An early morning of appalling conditions in northern Snowdonia - hey, it happens every once in a while - is the prerequisite catalyst for immediate implementation of 'Plan B', such as it is; drive south to the coast to (hopefully) escape the clammy clutches of the high peaks... and then see what's on the infamous 'bad weather list'. This time, however, I'm well on my way across The Migneint, Spider Stacy's 'Repeal of the Licensing Laws' rattling the car windows in an attempt to resuscitate morale in seemingly terminal decline, before I realise the weather is actually deteriorating further still. Castell y Gaer, the small hillfort overlooking Llwyngwril, flashes into the mind as a potential saviour of a rapidly self-imploding day. Yeah, seem to recall nearby Allt Lwyd also possessing a cairn or two, as noted from the wondrous Craig-yr-Aderyn a few years ago.
Unfortunately a little later on neither option looks a practical possibility since, upon passing the shore of a particularly ethereal Llyn Mwyngil beneath the cloud-wreathed crags of Cadair Idris, a speed boat appears a more viable mode of transport in which to traverse the B4405 today. The weather gods are fickle, however, the (relatively) low ridge of Allt Lwyd undeniably visible beneath the cloud base as, having veered north upon the A493, I approach the small village of Llanegryn. And, no, I didn't make a votive offering at Tal-y-Llyn. Anyway, passing the school, the subsequent right fork climbs to its terminus at the farm of Cae'r Mynach; however it is possible to park - with care, naturally - upon the verge before the field gate at Tai 'r Mynydd a little way beforehand. Here a (signed) public footpath promises access to the hinterland. Hey, why not?
The path ascends the shallow, green hillside to the approx north-east, the intervening ground between gate and the summit of Allt Lwyd packed, according to the map anyway, with hut circles and earthworks, not to mention a rather enigmatic grassy cairn Cae'r Mynach with sweeping, retrospective views of the coast. Beyond the dry stone wall enclosing the upper boundary of the field are located another small cairn at SH6097907818, the remains of a possible 'large cairn' set nearby between apparent sheep folds... and yet more hut circles and enclosures beyond to the approx north. Needless to say there's more, the path continuing its line to present a fine view of the course of the Afon Dyffryn flowing through Cwm-llwyd, the optimum viewing platform a definite large round cairn at SH612081. Despite being damaged by (yet) another parasitical sheep fold upon the south-eastern arc, a substantial volume of stone remains in situ giving a good impression of how the original monument might have appeared. Well, sort of.

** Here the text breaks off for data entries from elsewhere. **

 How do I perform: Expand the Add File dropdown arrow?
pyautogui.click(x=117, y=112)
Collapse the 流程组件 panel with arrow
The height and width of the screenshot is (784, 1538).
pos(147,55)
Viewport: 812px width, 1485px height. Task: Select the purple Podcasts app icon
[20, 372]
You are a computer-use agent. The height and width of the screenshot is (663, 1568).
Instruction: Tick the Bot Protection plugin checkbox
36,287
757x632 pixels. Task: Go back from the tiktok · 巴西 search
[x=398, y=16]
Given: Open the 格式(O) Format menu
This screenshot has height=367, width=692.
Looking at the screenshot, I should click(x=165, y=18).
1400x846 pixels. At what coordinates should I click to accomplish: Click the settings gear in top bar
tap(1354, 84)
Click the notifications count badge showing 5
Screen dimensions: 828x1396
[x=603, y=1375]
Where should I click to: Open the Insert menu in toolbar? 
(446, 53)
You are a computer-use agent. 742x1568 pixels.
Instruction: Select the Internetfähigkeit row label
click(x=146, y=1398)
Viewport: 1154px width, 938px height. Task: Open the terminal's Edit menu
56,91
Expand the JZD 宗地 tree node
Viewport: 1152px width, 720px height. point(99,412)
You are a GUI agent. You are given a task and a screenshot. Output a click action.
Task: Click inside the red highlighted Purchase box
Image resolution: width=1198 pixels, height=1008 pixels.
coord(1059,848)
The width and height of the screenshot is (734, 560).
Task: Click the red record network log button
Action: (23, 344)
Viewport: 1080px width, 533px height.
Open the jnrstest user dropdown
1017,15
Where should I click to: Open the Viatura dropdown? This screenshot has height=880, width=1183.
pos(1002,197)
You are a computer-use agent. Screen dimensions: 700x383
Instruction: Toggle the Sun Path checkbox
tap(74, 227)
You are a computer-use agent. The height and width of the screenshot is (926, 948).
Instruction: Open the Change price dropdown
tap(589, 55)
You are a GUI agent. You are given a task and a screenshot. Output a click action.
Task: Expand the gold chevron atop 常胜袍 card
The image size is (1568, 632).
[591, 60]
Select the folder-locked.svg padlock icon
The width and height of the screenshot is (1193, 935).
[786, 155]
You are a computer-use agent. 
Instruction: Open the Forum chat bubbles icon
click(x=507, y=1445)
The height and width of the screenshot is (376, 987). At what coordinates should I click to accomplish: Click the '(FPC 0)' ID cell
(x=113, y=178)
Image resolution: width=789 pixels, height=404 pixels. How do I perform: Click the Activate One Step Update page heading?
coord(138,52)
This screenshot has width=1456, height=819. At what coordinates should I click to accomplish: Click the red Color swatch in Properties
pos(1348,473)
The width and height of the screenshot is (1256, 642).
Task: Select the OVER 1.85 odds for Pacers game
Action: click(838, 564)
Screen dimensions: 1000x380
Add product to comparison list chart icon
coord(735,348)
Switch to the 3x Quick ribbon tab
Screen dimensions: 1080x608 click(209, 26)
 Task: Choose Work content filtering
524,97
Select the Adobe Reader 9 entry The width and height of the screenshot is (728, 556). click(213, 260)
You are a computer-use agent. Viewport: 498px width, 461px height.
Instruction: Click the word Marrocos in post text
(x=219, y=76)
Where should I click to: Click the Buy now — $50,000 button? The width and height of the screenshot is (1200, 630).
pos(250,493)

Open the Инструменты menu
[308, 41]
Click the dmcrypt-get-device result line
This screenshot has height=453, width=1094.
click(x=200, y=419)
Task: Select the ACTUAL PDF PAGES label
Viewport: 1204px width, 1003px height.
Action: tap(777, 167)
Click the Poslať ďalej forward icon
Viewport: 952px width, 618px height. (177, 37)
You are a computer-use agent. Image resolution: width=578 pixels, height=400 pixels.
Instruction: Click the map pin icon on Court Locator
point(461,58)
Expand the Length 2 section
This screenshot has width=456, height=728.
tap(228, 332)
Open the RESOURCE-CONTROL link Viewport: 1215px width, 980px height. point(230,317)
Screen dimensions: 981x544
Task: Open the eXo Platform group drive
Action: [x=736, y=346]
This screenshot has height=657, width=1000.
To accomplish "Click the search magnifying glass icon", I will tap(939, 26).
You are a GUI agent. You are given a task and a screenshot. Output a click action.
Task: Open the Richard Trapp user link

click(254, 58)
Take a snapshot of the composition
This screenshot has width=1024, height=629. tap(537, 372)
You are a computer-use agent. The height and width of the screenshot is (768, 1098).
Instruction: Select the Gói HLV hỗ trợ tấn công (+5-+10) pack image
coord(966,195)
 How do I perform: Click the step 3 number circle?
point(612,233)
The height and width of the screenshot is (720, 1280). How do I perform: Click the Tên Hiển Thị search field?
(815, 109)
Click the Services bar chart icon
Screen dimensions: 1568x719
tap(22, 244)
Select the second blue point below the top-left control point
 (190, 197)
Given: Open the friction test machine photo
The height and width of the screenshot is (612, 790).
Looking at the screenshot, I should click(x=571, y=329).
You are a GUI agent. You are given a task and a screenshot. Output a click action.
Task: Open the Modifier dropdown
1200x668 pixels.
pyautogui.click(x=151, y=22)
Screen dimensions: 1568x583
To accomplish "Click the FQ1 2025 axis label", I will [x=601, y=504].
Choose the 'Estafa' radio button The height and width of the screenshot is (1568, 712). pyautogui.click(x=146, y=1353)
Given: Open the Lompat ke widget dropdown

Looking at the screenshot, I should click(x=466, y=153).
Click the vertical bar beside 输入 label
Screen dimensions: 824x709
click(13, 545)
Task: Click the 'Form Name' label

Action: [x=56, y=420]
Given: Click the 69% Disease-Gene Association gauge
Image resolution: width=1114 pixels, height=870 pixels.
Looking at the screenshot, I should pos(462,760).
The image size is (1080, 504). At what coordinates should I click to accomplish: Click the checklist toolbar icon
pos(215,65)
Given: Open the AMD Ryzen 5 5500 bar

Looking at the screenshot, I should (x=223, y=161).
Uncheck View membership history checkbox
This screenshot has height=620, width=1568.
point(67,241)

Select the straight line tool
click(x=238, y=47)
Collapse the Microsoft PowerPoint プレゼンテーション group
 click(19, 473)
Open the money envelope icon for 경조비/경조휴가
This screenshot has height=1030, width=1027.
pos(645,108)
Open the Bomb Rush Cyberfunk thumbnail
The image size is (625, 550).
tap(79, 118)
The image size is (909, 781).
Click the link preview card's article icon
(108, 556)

Next I head uphill to the south-east, bypassing at least another 'possible' cairn, to the summit of the ridge at SH615077. Here a very significant monument - far more substantial than I was expecting, at least in respect of retained footprint - still stands with possible traces of cist elements within its predictably gutted interior, together with at least one more-or-less certain kerb stone upon the extended circumference. According to Coflein this cairn may have incorporated two separate monuments; an earlier, large ring cairn 'some 23m in diameter and 1m in height' over which was superimposed a kerbed-cairn 'approximately 15m in diameter and 1.5m high' [see misc post]. In addition further linear dry stone features suggest tinkering during historic times. Despite residing at only some 1,286ft (392m) the cairn is a superb viewpoint, particularly southward toward the coast and to the north-east, the gaze following the grassy ridge all the way to Cadair Idris itself.... while to the east the impossibly enigmatic Craig-yr-Aderyn sits across Dyffryn Dysynni, crowned by its powerful hill fort. Yeah, the views are first class.... even if the weather is most certainly not. Bloody freezing, in fact. Although, to be fair, it is no doubt the strengthening wind velocity which is responsible for driving the hill fog away and consequently allowing me to be here at all. No, one can't have it all, despite what those muppets on the TV adverts say.
As it happens Allt Lwyd has one final surprise for this bemused modern antiquarian today, this located across the wire fence a little to the approx south of the summit monument at SH6145807631. The monument, or rather monuments, appear to consist of a large ring cairn, according to Coflein 'some 20m in diameter, 1.5m wide and 0.5m in height.... partially overlain to the south by a later burial cairn, approximately 15m in diameter and 1m in height.' [again see misc post]. This seems a reasonable synopsis to me. What is far more difficult to convey, and certainly beyond the likes of myself, is the sublime vista the latter cairn affords of the fertile valley of Dyffryn Dysynni, the river flowing in lazy, serpentine loops toward the sea, as if reluctant to reach the conclusion of a journey whereby its waters must lose their identity, merging with those of the Afon Dyfi subsumed within Cardigan Bay.
So.... if it wasn't for the appalling weather early doors I'd never have thought of coming to Allt Lwyd today. I'm sure there's a moral in that somewhere. Hey, perhaps it's that we all need to try and be a little more like the Afon Dysynni... attempt to live life in a more 'serpentine' manner? Works for me.